In nuclear medicine procedures, radioisotopes are administered to a patient via direct injection in the form of a pure radioisotope or radioisotope compound where the radioisotope is attached to a drug compound. Radiopharmaceuticals are formulated to concentrate temporarily in a specific part of the body to be studied. The radiation signals emitted at the site of the temporary radioisotope concentration form a diagnostic image of the body part or organ. In contrast to other diagnostic imaging modalities, radiopharmaceuticals allow nuclear medicine to image, in real-time, the extent of a disease-process in the body, based on the cellular function and physiology (blood flow, organ function, metabolic activity and biochemical activity), rather than relying solely on physical changes in the tissue anatomy as revealed during CT scans. This diversity in application often enables nuclear medicine procedures to identify medical problems at an earlier stage than other diagnostic tests.
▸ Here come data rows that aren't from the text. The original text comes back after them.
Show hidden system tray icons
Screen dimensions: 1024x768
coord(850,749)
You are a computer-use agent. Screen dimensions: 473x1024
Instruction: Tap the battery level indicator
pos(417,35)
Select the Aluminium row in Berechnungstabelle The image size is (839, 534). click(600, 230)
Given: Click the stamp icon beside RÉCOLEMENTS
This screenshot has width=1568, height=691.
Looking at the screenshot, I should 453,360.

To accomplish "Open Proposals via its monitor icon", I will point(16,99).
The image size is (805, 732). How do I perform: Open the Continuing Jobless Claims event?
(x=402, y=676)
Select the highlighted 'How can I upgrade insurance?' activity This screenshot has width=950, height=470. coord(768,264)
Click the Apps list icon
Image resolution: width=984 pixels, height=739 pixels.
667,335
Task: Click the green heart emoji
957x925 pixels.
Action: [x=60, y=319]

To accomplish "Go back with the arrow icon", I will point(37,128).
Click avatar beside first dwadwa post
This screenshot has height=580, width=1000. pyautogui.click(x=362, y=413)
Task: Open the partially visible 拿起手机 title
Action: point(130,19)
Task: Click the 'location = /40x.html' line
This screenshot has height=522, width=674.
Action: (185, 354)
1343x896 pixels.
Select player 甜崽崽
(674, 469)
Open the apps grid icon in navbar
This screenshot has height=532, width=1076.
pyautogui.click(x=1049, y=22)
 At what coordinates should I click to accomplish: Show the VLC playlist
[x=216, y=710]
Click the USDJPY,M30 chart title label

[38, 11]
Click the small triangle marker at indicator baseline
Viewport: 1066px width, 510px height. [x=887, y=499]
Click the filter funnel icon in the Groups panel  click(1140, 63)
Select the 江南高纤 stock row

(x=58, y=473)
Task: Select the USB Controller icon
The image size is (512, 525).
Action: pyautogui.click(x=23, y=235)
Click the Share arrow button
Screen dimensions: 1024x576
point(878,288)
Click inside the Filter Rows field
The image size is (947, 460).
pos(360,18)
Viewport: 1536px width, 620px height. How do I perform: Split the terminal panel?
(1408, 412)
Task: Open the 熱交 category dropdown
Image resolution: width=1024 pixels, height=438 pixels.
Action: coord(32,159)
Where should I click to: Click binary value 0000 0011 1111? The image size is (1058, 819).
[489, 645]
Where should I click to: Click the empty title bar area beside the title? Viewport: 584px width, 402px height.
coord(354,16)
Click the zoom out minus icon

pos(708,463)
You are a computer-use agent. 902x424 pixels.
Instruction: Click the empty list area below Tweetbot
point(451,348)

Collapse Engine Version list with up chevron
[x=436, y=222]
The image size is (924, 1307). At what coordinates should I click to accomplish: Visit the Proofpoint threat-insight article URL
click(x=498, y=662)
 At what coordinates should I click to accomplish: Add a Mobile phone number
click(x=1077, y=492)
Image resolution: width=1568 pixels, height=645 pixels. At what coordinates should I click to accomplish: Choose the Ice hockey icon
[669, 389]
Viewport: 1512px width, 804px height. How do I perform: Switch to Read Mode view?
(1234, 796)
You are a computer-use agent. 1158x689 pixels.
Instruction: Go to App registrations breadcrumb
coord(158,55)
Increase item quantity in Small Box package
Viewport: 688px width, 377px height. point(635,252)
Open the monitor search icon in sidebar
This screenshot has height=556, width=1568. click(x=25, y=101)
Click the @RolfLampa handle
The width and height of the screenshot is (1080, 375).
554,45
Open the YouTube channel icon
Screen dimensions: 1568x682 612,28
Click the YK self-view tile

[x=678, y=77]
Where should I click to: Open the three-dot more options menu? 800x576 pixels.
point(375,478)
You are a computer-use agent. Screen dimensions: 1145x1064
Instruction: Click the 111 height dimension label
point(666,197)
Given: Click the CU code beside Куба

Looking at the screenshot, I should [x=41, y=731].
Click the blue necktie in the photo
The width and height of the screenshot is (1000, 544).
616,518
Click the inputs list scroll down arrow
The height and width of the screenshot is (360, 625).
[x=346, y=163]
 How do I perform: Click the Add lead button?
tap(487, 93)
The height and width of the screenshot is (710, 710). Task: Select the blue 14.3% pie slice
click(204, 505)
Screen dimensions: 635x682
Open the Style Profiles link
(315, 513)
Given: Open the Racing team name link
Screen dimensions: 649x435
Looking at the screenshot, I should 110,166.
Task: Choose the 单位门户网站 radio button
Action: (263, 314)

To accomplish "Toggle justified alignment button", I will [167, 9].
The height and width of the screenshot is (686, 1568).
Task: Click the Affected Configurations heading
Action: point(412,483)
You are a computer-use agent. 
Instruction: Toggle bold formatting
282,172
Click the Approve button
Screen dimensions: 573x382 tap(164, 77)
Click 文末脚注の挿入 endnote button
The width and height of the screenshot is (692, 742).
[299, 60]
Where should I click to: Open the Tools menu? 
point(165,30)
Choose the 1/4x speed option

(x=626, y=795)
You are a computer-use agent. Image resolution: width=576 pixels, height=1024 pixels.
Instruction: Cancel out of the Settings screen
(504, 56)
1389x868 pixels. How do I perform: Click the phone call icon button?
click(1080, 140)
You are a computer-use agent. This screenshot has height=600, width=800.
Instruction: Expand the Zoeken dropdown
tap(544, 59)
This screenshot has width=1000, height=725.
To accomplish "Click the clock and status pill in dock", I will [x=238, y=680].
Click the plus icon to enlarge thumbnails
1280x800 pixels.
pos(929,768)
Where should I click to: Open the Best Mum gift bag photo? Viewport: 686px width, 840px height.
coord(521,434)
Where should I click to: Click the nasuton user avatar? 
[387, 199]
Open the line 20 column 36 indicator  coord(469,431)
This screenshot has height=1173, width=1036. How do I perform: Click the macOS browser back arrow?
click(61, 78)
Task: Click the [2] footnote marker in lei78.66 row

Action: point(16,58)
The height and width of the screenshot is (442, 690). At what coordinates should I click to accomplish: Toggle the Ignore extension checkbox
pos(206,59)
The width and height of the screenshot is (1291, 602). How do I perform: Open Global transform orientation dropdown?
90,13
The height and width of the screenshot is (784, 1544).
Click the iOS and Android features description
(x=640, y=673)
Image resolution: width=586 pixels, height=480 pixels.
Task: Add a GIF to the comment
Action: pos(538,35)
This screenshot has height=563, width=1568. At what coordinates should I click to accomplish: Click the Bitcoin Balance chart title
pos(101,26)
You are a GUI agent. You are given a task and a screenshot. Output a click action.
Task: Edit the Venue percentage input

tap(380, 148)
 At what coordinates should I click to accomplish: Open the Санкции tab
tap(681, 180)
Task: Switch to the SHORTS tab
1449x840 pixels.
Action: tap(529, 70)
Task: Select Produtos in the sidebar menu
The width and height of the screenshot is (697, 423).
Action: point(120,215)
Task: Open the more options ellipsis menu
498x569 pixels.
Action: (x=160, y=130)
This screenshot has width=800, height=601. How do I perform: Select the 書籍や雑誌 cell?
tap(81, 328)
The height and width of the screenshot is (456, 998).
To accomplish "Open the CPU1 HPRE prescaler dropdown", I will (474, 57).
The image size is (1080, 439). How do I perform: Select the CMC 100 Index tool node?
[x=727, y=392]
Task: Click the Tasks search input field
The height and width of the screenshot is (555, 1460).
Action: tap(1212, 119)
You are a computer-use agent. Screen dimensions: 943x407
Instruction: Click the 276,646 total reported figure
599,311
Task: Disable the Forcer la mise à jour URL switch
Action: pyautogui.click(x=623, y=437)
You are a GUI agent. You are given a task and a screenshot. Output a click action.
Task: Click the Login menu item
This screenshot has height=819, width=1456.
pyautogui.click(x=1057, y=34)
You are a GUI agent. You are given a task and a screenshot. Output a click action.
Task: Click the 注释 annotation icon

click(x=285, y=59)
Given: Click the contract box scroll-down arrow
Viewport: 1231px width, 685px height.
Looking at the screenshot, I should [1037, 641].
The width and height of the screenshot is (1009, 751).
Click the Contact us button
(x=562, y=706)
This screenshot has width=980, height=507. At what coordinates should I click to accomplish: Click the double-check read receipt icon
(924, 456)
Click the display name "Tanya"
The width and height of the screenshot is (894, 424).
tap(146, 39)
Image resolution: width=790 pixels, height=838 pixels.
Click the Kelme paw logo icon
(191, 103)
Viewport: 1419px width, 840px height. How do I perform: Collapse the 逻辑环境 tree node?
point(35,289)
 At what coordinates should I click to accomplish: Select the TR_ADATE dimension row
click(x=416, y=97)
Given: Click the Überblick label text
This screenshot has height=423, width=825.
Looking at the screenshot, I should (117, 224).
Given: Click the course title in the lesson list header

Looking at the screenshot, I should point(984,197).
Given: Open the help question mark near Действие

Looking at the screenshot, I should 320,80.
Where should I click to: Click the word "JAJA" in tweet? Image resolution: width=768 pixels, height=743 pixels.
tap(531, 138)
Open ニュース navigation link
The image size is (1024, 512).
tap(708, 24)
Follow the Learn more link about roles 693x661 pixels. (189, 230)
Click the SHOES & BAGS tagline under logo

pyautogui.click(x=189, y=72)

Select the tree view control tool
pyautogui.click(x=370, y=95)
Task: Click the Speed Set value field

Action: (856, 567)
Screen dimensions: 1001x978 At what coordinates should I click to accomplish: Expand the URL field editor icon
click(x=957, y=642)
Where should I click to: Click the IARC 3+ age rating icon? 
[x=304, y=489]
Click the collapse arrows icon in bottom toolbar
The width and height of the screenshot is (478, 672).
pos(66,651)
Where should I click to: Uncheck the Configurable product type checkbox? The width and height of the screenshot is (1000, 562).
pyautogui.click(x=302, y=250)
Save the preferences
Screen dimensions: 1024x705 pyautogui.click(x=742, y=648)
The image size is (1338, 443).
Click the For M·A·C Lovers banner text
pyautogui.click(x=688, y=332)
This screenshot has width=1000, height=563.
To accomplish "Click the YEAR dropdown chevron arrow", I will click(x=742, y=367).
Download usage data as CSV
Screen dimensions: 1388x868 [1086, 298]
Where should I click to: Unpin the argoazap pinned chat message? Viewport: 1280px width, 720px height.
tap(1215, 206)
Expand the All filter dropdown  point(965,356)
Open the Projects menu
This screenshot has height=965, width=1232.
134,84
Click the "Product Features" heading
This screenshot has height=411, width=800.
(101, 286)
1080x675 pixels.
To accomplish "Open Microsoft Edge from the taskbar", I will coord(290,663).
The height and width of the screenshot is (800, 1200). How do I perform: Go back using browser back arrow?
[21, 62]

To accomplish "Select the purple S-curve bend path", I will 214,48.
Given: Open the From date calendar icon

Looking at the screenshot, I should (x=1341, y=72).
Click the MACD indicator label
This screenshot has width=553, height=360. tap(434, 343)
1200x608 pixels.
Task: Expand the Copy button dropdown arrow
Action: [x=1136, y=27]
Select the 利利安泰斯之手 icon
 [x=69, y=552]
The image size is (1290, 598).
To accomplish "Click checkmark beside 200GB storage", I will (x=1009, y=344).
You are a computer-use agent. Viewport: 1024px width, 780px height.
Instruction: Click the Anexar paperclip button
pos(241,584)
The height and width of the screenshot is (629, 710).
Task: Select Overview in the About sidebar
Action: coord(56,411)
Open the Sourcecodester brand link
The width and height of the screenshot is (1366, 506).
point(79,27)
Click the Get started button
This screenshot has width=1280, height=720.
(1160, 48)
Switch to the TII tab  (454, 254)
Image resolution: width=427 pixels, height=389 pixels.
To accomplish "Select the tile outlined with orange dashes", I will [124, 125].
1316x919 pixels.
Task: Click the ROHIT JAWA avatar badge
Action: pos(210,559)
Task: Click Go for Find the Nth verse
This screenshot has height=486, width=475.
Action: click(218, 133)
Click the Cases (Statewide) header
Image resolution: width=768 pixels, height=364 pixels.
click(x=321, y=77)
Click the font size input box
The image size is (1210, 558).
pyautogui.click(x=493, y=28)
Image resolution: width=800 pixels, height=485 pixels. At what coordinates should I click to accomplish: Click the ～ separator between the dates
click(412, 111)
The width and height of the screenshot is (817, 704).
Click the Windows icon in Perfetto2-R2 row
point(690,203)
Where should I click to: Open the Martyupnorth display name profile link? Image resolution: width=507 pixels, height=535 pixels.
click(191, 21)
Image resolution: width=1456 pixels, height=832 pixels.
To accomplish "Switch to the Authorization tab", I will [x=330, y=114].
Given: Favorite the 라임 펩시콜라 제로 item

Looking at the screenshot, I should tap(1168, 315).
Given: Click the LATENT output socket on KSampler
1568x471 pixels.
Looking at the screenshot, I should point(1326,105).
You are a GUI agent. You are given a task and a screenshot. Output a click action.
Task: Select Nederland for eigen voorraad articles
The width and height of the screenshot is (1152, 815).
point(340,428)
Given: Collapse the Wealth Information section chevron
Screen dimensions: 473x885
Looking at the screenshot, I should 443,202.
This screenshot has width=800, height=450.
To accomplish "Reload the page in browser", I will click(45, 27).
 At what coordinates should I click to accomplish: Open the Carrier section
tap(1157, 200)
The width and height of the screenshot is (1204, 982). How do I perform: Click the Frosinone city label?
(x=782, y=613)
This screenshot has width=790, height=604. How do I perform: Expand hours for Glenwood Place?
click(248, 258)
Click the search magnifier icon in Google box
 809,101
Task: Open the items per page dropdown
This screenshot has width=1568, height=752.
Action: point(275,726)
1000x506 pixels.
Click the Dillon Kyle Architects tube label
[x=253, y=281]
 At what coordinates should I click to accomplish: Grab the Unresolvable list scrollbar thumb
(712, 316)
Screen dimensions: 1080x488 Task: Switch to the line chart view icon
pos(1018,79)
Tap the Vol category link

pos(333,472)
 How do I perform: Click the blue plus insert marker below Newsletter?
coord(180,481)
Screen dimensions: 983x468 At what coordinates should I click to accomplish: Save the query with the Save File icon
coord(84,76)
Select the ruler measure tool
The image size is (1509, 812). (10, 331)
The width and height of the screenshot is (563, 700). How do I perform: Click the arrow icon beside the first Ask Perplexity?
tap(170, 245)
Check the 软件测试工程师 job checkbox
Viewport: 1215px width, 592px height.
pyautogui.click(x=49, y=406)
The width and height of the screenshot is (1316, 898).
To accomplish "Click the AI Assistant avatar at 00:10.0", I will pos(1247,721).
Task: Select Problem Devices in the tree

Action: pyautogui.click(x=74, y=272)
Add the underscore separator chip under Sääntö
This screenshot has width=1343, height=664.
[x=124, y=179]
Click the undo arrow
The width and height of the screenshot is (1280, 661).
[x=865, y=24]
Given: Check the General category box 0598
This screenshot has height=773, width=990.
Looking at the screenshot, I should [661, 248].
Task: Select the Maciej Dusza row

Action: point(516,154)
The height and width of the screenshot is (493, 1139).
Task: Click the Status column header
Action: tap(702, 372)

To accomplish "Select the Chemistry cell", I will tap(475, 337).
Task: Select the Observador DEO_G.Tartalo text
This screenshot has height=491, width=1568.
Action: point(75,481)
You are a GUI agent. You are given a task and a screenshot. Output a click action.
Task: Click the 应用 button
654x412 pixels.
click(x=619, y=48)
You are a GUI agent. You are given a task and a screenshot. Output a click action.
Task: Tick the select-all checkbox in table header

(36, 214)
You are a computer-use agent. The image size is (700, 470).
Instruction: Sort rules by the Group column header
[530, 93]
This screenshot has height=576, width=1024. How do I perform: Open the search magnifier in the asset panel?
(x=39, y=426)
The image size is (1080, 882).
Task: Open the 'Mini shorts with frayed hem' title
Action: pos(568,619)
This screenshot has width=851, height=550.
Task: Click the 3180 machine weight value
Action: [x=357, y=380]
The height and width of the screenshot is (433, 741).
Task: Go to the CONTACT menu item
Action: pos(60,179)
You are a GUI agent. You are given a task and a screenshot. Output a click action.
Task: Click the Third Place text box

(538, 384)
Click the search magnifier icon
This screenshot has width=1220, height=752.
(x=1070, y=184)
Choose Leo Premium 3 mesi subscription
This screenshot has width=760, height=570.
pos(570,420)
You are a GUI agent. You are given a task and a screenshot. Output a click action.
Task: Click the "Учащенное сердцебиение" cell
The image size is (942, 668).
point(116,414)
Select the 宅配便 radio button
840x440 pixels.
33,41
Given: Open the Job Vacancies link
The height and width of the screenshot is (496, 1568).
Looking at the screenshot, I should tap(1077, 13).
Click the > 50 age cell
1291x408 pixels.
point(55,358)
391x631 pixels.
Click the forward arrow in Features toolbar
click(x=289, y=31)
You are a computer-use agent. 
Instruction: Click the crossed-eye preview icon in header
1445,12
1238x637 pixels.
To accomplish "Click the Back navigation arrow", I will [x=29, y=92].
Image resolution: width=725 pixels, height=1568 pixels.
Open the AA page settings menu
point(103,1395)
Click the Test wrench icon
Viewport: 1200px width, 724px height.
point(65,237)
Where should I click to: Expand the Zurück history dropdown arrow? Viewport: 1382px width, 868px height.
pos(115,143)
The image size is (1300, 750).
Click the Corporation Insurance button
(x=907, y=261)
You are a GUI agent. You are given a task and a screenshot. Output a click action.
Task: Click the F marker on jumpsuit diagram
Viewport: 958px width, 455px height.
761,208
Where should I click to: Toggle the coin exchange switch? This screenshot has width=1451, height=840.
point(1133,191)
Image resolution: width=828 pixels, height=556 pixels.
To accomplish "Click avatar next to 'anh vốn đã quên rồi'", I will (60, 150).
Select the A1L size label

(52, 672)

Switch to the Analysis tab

Isotopes are variants of chemical elements. While all isotopes of a given element share the same number of protons, each isotope differs from the others in its number of neutrons. There are two types of isotope configurations, stable and radioactive. Stable isotopes emit no radiation whereas radioactive isotopes emit radiation. A radioactive isotope is in an undesired state of instability and undergoes radioactive decay as it seeks a more stable configuration in its nucleus. Strontium-82 is used exclusively to manufacture rubidium-82 generators. The generator system makes rubidium-82; the most convenient Positron Emission Tomography (PET) agent in myocardial perfusion imaging.
Rubidium-82 chloride is used to produce an Rb-82 injection for intravenous administration. An Rb-82 injection is indicated for Positron Emission Tomography (PET) imaging of the myocardium under rest or pharmacologic stress conditions to evaluate regional myocardial perfusion in adult patients with suspected or existing coronary artery disease. It is rapidly taken up by heart muscle cells, and therefore can be used to identify regions of heart muscle that are receiving poor blood flow in a technique called PET perfusion imaging. The half-life of the rubidium 82 is only 1.27 minutes.
The evolution to PET will further be accelerated by SPECT supply chain challenges. Cardiac SPECT will face significant pressure from a looming shortage in the supply of molybdenum-99 (Mo-99), the radioactive imaging agent utilized in SPECT, because of the closure of nuclear reactors; these reactors produced 75% of the worlds radioisotope supply for SPECT imaging.